Crise d'absentéisme dans la distribution : mercadona et les supermarchés espagnols sous pression
Le secteur de la grande distribution en Espagne est en alerte. Les absences, qu'elles soient dues à la maladie ou à des incidents non liés au travail, atteignent des sommets alarmants, menaçant la viabilité économique des supermarchés. Un rapport glaçant révèle que 2025 a enregistré le taux d'absentéisme le plus élevé jamais constaté, avec des conséquences financières considérables pour les entreprises et la Sécurité Sociale.
Un coût record pour les entreprises
Selon une étude conjointe de l'Asedas (Association Española de Distribuidores, Autoservicios y Supermercados) et de l'AMAT (Asociación de Mutuas de Accidentes de Trabajo), le coût des arrêts de travail pour causes courantes a explosé l'année dernière, atteignant 1,18 milliard d'euros. Soit une augmentation de 13 % par rapport à l'année précédente et un bond de 155 % comparé à 2018. La Sécurité Sociale absorbe 656 millions d'euros (56 % du total), tandis que les supermarchés doivent assumer directement 524 millions d'euros. Ignacio García Magarzo, directeur général de l'Asedas, qualifie ce phénomène de “pandémie silencieuse”, un “grave problème social” qui pèse lourdement sur le modèle économique des supermarchés.
Les chiffres sont accablants : 386 687 arrêts de travail ont été enregistrés en 2025 dans le secteur de l'alimentation, soit une augmentation de 9 % par rapport à 2024 et de 67 % depuis 2018. Seul 6 % des employés sont responsables de 49 % de ces arrêts, ce qui témoigne d'une problématique profonde.

La génération z, épicentre de l'absentéisme
L'incidence est particulièrement marquée chez les jeunes. Les travailleurs âgés de 16 à 35 ans, la Génération Z, affichent une incidence mensuelle moyenne de 50,66 arrêts pour 1 000 employés, une augmentation de 152 % depuis 2018. <Une proportion non négligeable de ces absences pourrait être liée à des fraudes, selon García Magarzo.

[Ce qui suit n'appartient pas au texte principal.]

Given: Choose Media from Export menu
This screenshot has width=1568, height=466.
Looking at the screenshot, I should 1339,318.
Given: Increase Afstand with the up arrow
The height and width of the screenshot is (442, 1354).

À l'inverse, chez les plus de 55 ans, l'incidence a diminué de 32 %, mais la durée moyenne des arrêts est plus longue : 97 jours, contre 56 pour les 36-55 ans et 24 jours pour les plus jeunes. Les lundi et vendredi sont les jours où les absences sont les plus fréquentes, ce qui ajoute une pression supplémentaire sur l'organisation du travail.

Burocratie et santé publique : des facteurs aggravants
L'étude pointe également du doigt la complexité administrative, le manque de médecins en première ligne et les difficultés d'accès aux soins publics. L'assistance via les mutuas se traduit par une guérison 37 jours plus rapide, ce qui représenterait une économie de 212 millions d'euros pour la distribution et plus de 3,5 milliards d'euros à l'échelle nationale. Le secteur plaide pour une plus grande implication des mutuas, notamment dans les domaines de la traumatologie et de la santé musculo-squelettique.
Josep Antoni Duran i Lleida, président de l'Asedas, insiste sur la nécessité d'une collaboration entre tous les acteurs pour trouver des solutions durables. Le secrétaire d'État à la sécurité sociale, Borja Suárez Corujo, a quant à lui réaffirmé l'engagement du gouvernement à lutter contre la fraude et à renforcer la collaboration entre les mutuas et les communautés autonomes.
L'heure est à l'action. Le modèle économique des supermarchés espagnols est en jeu, et la résolution de cette crise d'absentéisme passe par une approche globale et concertée.